I will use data about the arrondissements of Paris from a wikipedia page and I will try to use this data in order to make observations, use pandas, numpy and other libraries for the analysis part, then I will go to the visualization part and come up with conclusions.

This project might interest every student going to live in Paris like me to understand the city's structure and poopulation spread.

In [51]:
# Let us start by importing pandas, numpy, Beautiful Soup and requests
import pandas as pd
import numpy as np
from bs4 import BeautifulSoup
import requests

In [52]:
# Let us now get the data
link = "https://en.wikipedia.org/wiki/Arrondissements_of_Paris"
source = requests.get(link).text
soup = BeautifulSoup(source, 'xml')
table = soup.find('table', {"class":'wikitable sortable'})

In [53]:
# Now we create an empty dataframe using pandas.

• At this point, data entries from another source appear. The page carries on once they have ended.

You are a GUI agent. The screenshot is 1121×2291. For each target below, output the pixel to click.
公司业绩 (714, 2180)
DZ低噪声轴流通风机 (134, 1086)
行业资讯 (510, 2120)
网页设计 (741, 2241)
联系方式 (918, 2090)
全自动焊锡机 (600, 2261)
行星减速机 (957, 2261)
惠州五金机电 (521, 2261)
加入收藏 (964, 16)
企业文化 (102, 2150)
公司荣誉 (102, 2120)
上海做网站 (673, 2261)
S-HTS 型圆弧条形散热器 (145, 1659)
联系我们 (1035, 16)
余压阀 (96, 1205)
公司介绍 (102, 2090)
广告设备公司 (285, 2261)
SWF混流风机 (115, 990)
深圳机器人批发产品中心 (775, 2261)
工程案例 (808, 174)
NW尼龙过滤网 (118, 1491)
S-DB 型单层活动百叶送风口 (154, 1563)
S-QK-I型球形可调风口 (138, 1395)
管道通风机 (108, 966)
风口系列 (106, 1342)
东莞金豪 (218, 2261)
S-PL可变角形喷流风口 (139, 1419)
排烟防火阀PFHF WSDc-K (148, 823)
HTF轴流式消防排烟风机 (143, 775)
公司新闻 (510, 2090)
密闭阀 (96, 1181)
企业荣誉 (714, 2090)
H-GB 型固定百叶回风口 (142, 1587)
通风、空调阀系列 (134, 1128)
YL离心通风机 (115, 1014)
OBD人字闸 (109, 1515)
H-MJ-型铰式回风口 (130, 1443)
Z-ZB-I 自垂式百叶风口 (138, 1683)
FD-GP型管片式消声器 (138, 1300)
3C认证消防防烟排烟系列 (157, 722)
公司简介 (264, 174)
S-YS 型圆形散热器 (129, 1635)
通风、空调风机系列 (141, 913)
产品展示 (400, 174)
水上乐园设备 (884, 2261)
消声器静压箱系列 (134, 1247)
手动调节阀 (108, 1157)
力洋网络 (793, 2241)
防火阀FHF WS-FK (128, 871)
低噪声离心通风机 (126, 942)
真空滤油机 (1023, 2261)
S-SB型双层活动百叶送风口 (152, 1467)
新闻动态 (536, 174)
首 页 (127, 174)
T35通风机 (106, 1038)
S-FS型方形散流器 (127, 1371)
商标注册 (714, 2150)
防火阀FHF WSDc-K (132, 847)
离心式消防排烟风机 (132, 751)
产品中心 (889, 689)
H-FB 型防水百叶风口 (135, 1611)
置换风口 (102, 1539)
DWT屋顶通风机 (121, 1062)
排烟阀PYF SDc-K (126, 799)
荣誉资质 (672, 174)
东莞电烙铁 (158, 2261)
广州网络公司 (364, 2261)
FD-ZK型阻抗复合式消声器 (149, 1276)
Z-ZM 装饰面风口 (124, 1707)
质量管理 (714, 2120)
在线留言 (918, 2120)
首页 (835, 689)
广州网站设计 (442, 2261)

The columns will be: Arrondissement, Name, Area, Population, Density
df = pd.DataFrame(columns = ['Arrondissement', 'Name', 'Area (Km^2)', 'Population', 'Density (per Km^2)'])

In [65]:
# Filling the data frame with the data
for tr_cell in table.find_all('tr'):
    row_data = []
    for td_cell in tr_cell.find_all('td'):
        row_data.append(td_cell.text.strip())
    if len(row_data) >= 5:
        df.loc[len(df)] = row_data[0:5]

In [66]:
# Let us now check our dataframe
df

Unnamed: 0,Arrondissement,Name,Area (Km^2),Population,Density (per Km^2)
0,,"Louvre, Bourse, Temple, Hôtel-de-Ville",5.59 km2 (2.16 sq mi),100196,17924
1,,Panthéon,2.541 km2 (0.981 sq mi),59631,23477
2,,Luxembourg,2.154 km2 (0.832 sq mi),41976,19524
3,,Palais-Bourbon,4.088 km2 (1.578 sq mi),52193,12761
4,,Élysée,3.881 km2 (1.498 sq mi),37368,9631
5,,Opéra,2.179 km2 (0.841 sq mi),60071,27556
6,,Entrepôt,2.892 km2 (1.117 sq mi),90836,31431
7,11th (XIe) R,Popincourt,3.666 km2 (1.415 sq mi),147470,40183
8,12th (XIIe) R,Reuilly,16.324 km2 (6.303 sq mi)¹6.377 km2 (2.462 sq mi)²,141287,"8,657¹21,729²"
9,13th (XIIIe) L,Gobelins,7.146 km2 (2.759 sq mi),183399,25650


In [56]:
# Selecting up to the 10th arrondissement
df_paris = df.head(7)
df_paris

Unnamed: 0,Arrondissement,Name,Area (Km^2),Population,Density (per Km^2)
0,Paris Centre 1st (Ier) / 2nd (IIe) / 3rd (IIIe...,"Louvre, Bourse, Temple, Hôtel-de-Ville",5.59 km2 (2.16 sq mi),100196,17924
1,5th (Ve) L,Panthéon,2.541 km2 (0.981 sq mi),59631,23477
2,6th (VIe) L,Luxembourg,2.154 km2 (0.832 sq mi),41976,19524
3,7th (VIIe) L,Palais-Bourbon,4.088 km2 (1.578 sq mi),52193,12761
4,8th (VIIIe) R,Élysée,3.881 km2 (1.498 sq mi),37368,9631
5,9th (IXe) R,Opéra,2.179 km2 (0.841 sq mi),60071,27556
6,10th (Xe) R,Entrepôt,2.892 km2 (1.117 sq mi),90836,31431


Now that we have our data frame, we will be closely examining the difference of population density between the arrondissements.

In [57]:
# Let us import matplotlib.pyplot
import matplotlib.pyplot as plt

In [73]:
# We will rename some cells in our data frame to make our work easier
data = {'Arrondissement': ['0','5','6','7','8','9','10'],
        'Name': df_paris['Name'],
        'Area': df_paris['Area (Km^2)'],
        'Population': df_paris['Population'],
        'Density (per Km^2)': df_paris['Density (per Km^2)']}

data_paris = pd.DataFrame(data)

In [74]:
# Now we have created a new and final dataframe, where Arrondissement 0 means the 1st, 2nd, 3rd and 4th arrondissements together
data_paris

Unnamed: 0,Arrondissement,Name,Area,Population,Density (per Km^2)
0,0,"Louvre, Bourse, Temple, Hôtel-de-Ville",5.59 km2 (2.16 sq mi),100196,17924
1,5,Panthéon,2.541 km2 (0.981 sq mi),59631,23477
2,6,Luxembourg,2.154 km2 (0.832 sq mi),41976,19524
3,7,Palais-Bourbon,4.088 km2 (1.578 sq mi),52193,12761
4,8,Élysée,3.881 km2 (1.498 sq mi),37368,9631
5,9,Opéra,2.179 km2 (0.841 sq mi),60071,27556
6,10,Entrepôt,2.892 km2 (1.117 sq mi),90836,31431


We can see that population density varies from one arrondissement to the other.